# i got me a tag...yea baby !!!!



## rob keck (Aug 6, 2009)

i got me a Alligator  tag for zone 4 was wondering if anybody has every hunt or hunted down that way???? man i am so happy and ready to stick a gaint!!!!


----------



## BREAK'N WINGS (Aug 6, 2009)

Congrats on your tag!!! Hope you find that big your lookin for! What part is zone four?


----------



## rob keck (Aug 6, 2009)

berrian,brooks,colquitt,cook,irwin,lanier,lowands,tift&turner,


----------



## Duckhawk (Aug 6, 2009)

Good Luck with it man and Congrats


----------



## daisy102998 (Aug 6, 2009)

I am jealous-second year in a row nothing.


----------



## Michael (Aug 6, 2009)

Congrates Rob! Unfortunately I got another rejection point myself, but 2 of my clients were selected for zone 9. I'll be guiding them the the first 2 weekends. Keep me in mind if you need any help after that


----------



## wack em (Aug 6, 2009)

Good luck Rob, got a rejection, how many years did it take for you to get a tag?


----------



## HUNTING GA (Aug 6, 2009)

Congrats on getting selected and hope you connect with a nice one.


----------



## HighyellerLab (Aug 6, 2009)

It took me 4 years, and I got my first pick, Zone 2.  Right where I grew up.  Stoked!


----------



## GADUCKTHRASHER (Aug 6, 2009)

I got a zone 8.


----------



## Golden BB (Aug 7, 2009)

Zone 2.  Took four years.


----------



## hotamighty (Aug 9, 2009)

I live in Berrien Co. but didnt get drawn. My hopes were not very high since this was my first time applying for a tag. Maybe next year with a rejection point I can get drawn. Congrats.


----------



## Arrow Flinger (Aug 9, 2009)

I got drawn for zone 2.  It took me 4 years but I can't wait!


----------



## rob keck (Aug 10, 2009)

it has taken me 4 yrs of rejection...lol.....but i have heard that zone 4 has not much water...??? but i am going to try aways my buddy old pale has a muddy buggy boat so if there is any water its going down!!!!!! mathews is going to skin it back


----------



## Michael (Aug 10, 2009)

Be careful in that muddy buggy. Don't let the hunter become the hunted


----------



## rob keck (Aug 11, 2009)

yes they can be very harsh on someone falling out ....that i know very well ....haha ...duck hunting one morning and got chunked out good thing it was cold so i had alot of clothes on and my buddy was paying attention or else one-arm rob is what i would have been...hey michael are you going to mess with nstra anymore ? i heard that nobody wants to run this year ??? i know jeff keck is pres.


----------



## DS-Xforce (Aug 12, 2009)

*gator hunt*

Be careful and plan for the worst! Them big ones can supprise you!


----------



## Michael (Aug 12, 2009)

rob keck said:


> hey michael are you going to mess with nstra anymore ? i heard that nobody wants to run this year ??? i know jeff keck is pres.

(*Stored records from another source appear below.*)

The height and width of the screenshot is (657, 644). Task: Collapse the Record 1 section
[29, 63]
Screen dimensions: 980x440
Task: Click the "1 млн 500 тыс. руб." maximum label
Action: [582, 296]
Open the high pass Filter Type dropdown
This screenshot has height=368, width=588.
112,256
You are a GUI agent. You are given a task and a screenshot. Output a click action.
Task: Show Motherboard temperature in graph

NSTRA was the greatest game I ever played  

Hopefully Jeff can turn the GA Region back around


----------



## rob keck (Aug 13, 2009)

i hope so to ... i love nstra and love running a good dog . there is nothing more prettier...


----------



## rob keck (Aug 18, 2009)

well just hooked up with gary frye and i am going to go out with him and hunt me down a gator!!!!!! good talking to you gary


----------



## sbrown (Aug 19, 2009)

I drew ZONE 1 !! Can"t wait !!


----------



## Hunter/Mason (Sep 2, 2009)

Drew zone 7 and it took 3 years. Going next tuesday.


----------



## rob keck (Sep 15, 2009)

well we went saturday night saw alot of gators probably around 20-30 no real big ones seen one about 7-8 ft but he went down fast ,,,
i shot at one around 6-7 ft at 2 am and something hapend to the crossbow ?? i dont know what the string come off arrow went about 3 ft and we couldnt find the string...... so strike one.....we are going to try it again hopefully with it ending with death this time for a gator ??? we had alot of fun tho...we went out with fryedaddy
very nice guy and he tried everything for me to take a gator ,,,but we just ran into bad luck ...o-well thats hunting...i am still looking forward to going back in a couple of weeks we went in zone 4


----------



## Michael (Sep 16, 2009)

Hunting Gators is a lot like fun ain't it Rob! We took a 11' 5 1/8"r last night  I'll try and get some pics up as soon as I get rested up


----------



## rob keck (Sep 17, 2009)

yes i got the email thats a big gator and yall did a good job


----------



## frydaddy40 (Sep 17, 2009)

rob keck said:


> well we went saturday night saw alot of gators probably around 20-30 no real big ones seen one about 7-8 ft but he went down fast ,,,
> i shot at one around 6-7 ft at 2 am and something hapend to the crossbow ?? i dont know what the string come off arrow went about 3 ft and we couldnt find the string...... so strike one.....we are going to try it again hopefully with it ending with death this time for a gator ??? we had alot of fun tho...we went out with fryedaddy
> very nice guy and he tried everything for me to take a gator ,,,but we just ran into bad luck ...o-well thats hunting...i am still looking forward to going back in a couple of weeks we went in zone 4



     Thanks Rob for the kind words.  Yes gator death will
 be riding in the boat with us the next time.
  Got the crossbow fixed, all is good, still can't figure what 
  happened. O well first time for everything.  But would 
      really like to eliminate that problem from happening 
  again.      frydaddy


----------



## rob keck (Sep 17, 2009)

no-problem at all frydaddy,,,,i think the 1st week in oct is going to work so we can get back down there,,


----------